How A Woman Feels Around A Harvey Weinstein

12 Comments

  1. Thanks for sharing your story. The more we share, the more courage others will feel to tell their stories. Imagine the powerful wave of emotion and release should all women retell those painful moments of assault and harrassment. The wave would rival any ocean surge brought on by hurricanes and earthquakes.

  2. Margaret, thanks for sharing! I had never heard of freeze or fold, but of course they make sense. It’s always shocking, sexual harassment. I had a built in aggression radar when I was very young, because I came from a domestic violence situation, I was hyper-vigilant, but nevertheless when I got older, and men started coming at me, I would freeze! The tough, savvy kid that I normally was, turned into the vulnerable, young woman I really was. Aggression is always shocking.

    Walker Thornton and I are talking about the whole Weinstein, Karan thing on my blog this week. Please join us?

  3. Hi Margaret. Thanks for pointing out that, “your reaction is based on how your brain assesses the situation, how you comprehend what’s happening to you.” I think so much of that mindset comes from how we are raised and where/when we live. I see so many parents telling their young girls how beautiful they are and going on and on about how “nice” they are…and then we wonder why (young) women will do things to keep that external measurement of beauty going…at any cost. As well as the inability to say no or even react in an appropriate way when challenged. While I agree that no one EVER deserves abuse, there are things that we can do to educate and support women to be better enabled. Thanks for the suggestions. ~Kathy

    1. Great comment Kathy. There are so many factors within how someone assesses — you’re absolutely spot on. I look back now on how I let myself be treated, and as you say, can see my own lack of response as a reflection of what “nice women” were supposed to act. I’m not so nice anymore. From the moment of birth on, girls need to hear, just as boys do, how valuable they are for who they are — not an attribute like beauty.
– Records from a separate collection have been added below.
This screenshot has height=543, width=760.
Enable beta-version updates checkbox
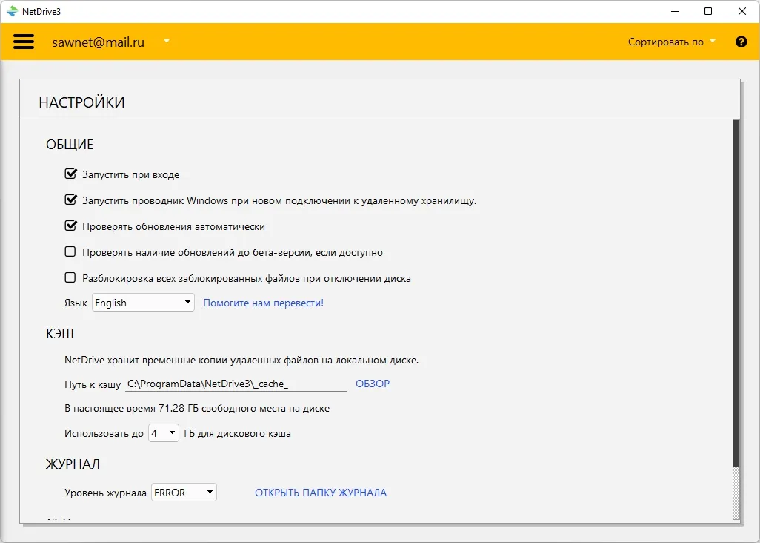(70, 251)
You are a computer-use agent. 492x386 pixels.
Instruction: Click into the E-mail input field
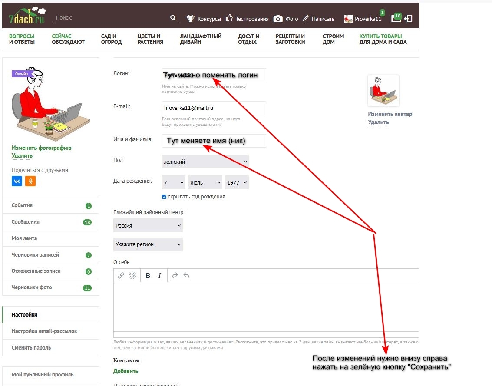(214, 108)
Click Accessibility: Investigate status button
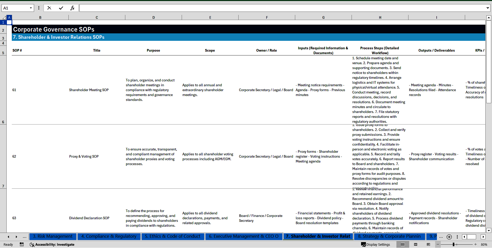The height and width of the screenshot is (248, 492). (x=52, y=244)
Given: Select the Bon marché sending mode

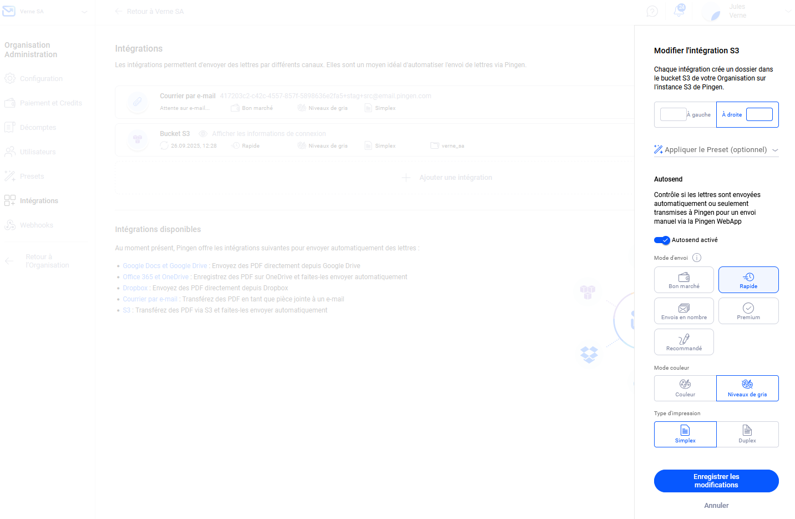Looking at the screenshot, I should click(x=683, y=280).
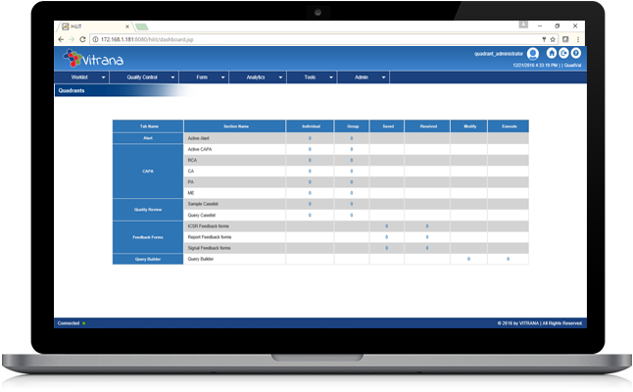Select the Tools menu
This screenshot has width=633, height=392.
coord(313,76)
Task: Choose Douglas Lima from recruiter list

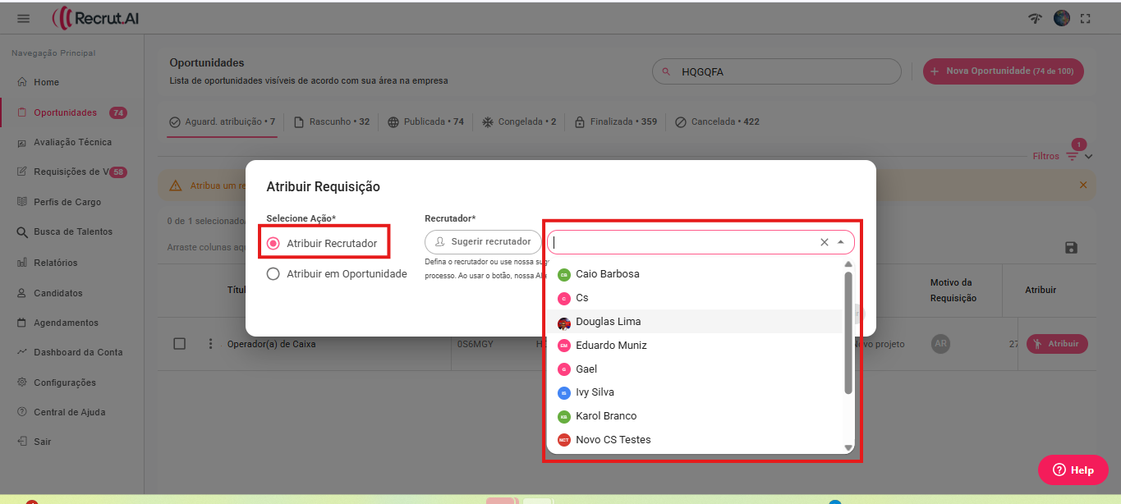Action: click(608, 322)
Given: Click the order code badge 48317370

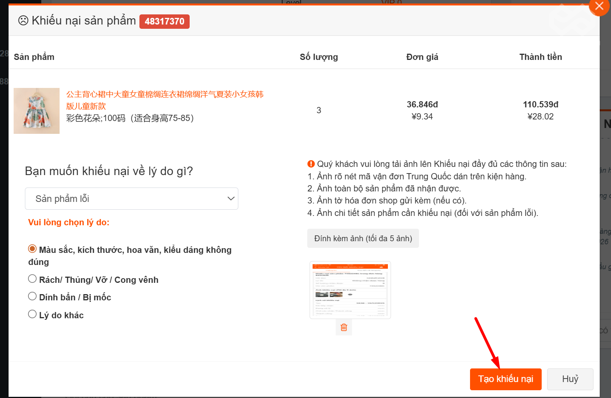Looking at the screenshot, I should (164, 21).
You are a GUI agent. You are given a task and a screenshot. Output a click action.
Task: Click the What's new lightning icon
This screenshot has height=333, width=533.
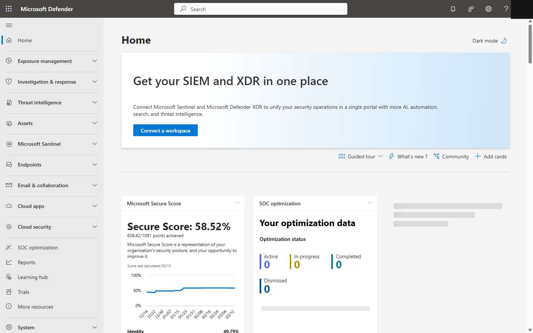click(x=391, y=156)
  4. I’ve never been overtly sexually harassed. At least I think I haven’t been, at least not by anyone very persistent. The cat calls by construction workers or other random men on the street seem to be “normal” in our culture. I was taught to ignore them, so I do, but I’ve always hated the way they make me feel. I’ve even gone out of my way to avoid construction sites. This speaks to the massive shift in our culture where men are taught that it’s not OK to be an a$$hole towards women. I’m pretty sure this behavior isn’t going to disappear during my lifetime. As our Harasser in Chief would say—-Sad.